The main fire activity will continue in the unburned interior islands along the north flank of the fire. Extreme fire behavior has been mostly influenced by heavy fuel loadings, stand density, and steep slopes. There are a variety of fuels throughout the area including mixed pine forest with grass understory, open grass, and isolated shrub areas. Live fuel moistures are very low, drought conditions are extreme in the region, and large dead fuels are very dry. There will be northeast wind gusts at 15-25 miles per hour this evening. Crews will continue to mop up and conduct fuel reduction operations, tactical patrol, and conduct damage assessments.
On the East Zone, clear skies allowed helicopters to assist ground crews and heavy equipment creating direct line in the Red Hill area. Firefighters are working to protect several cabins in the area.
In Long Valley, engine crews are mopping up containment line and putting out hotspots. Secure fireline is holding from Emigrant Road near Taylorsville, south to Mount Hough Road, west to Keddie, Butterfly Valley and Hambly Ravine to Bean Hill.
Smoke was visible today from Quincy, as crews burned a pocket of fuel inside the fire perimeter along Spanish Creek to increase the containment buffer zone and reduce future wildland fire risk.
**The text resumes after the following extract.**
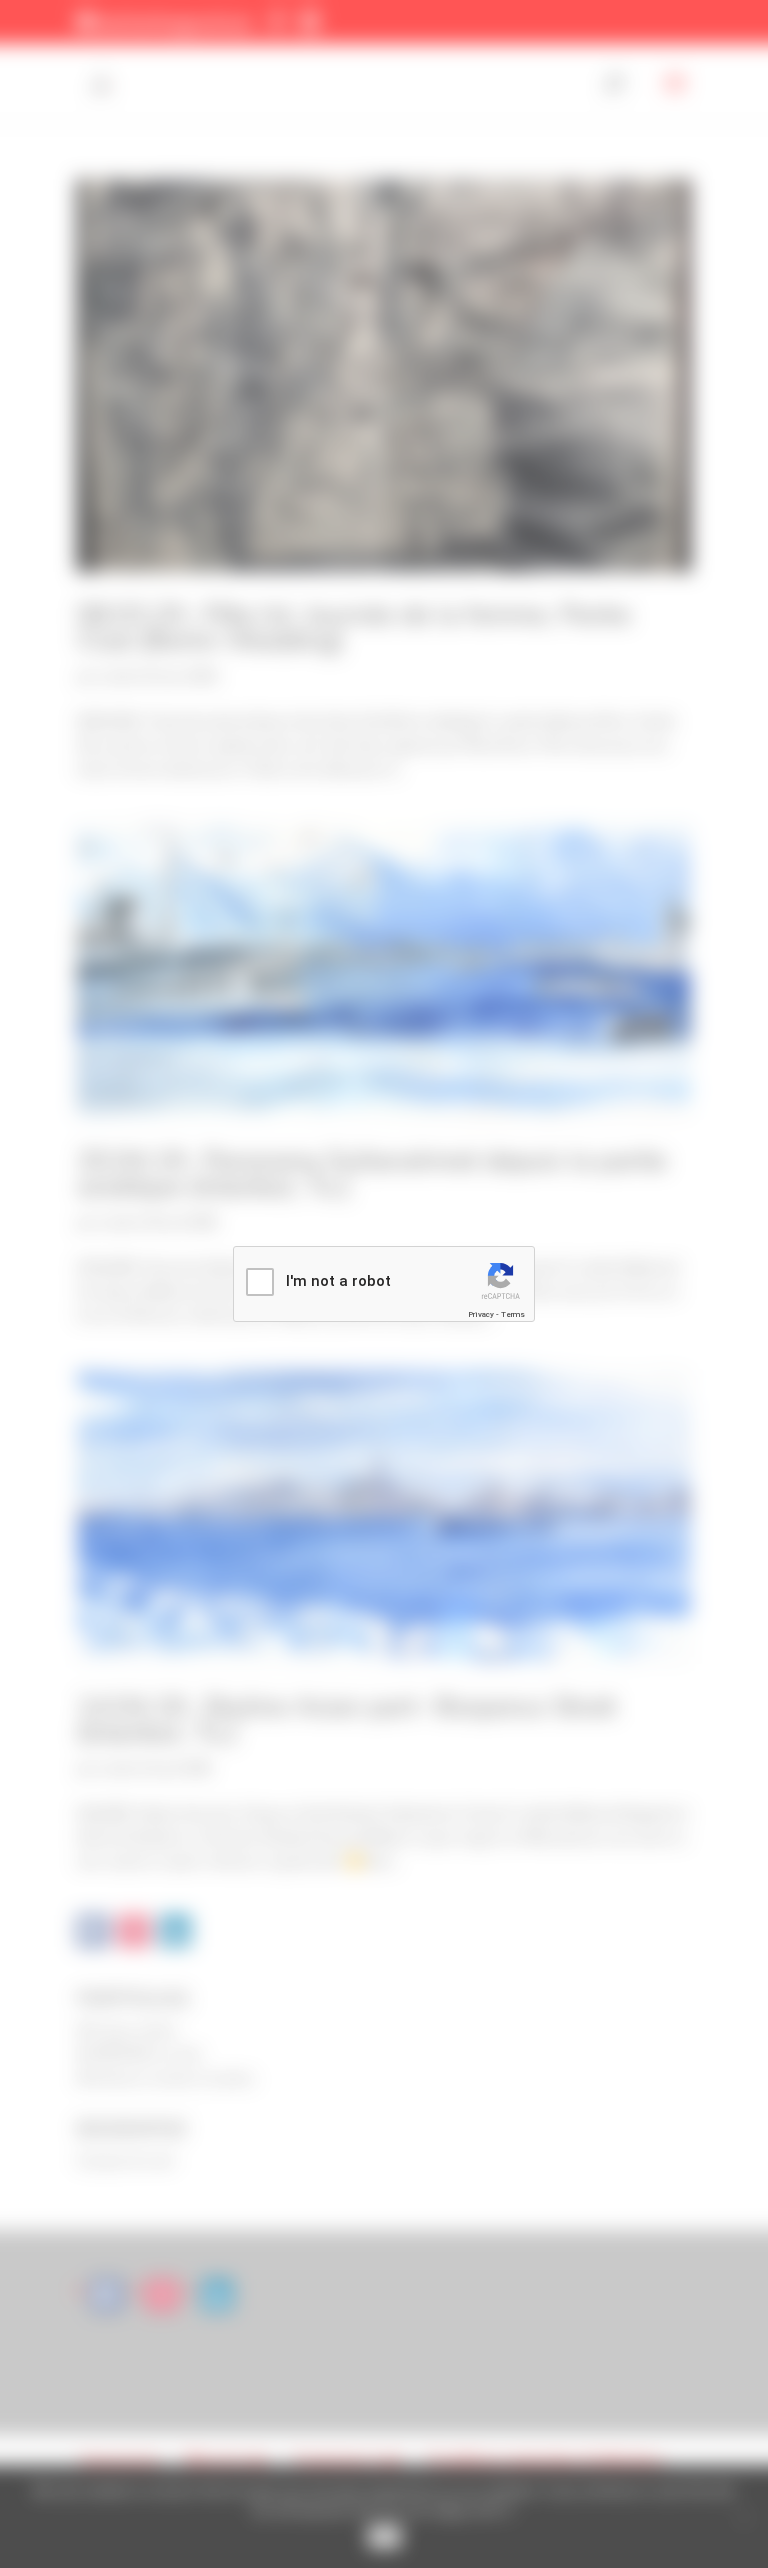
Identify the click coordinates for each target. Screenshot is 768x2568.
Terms (513, 1314)
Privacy (481, 1314)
In Meadow Valley, helicopters are conducting tactical aerial ignition on the ridgeline to start a slow, low intensity firing operation that will back down both sides of the slopes to the valleys below in a multi-day, operation. Wildland firefighters are preparing for firing operations in the Bucks Lake Wilderness, if necessary.
Unmanned Aircraft Systems (UAS) are being used on the Evans Fire in Indian Valley, which is burning in the 2007 Moonlight Fire scar. Tall brush, heavy logs, dead trees and rugged terrain are challenging wildland firefighting efforts.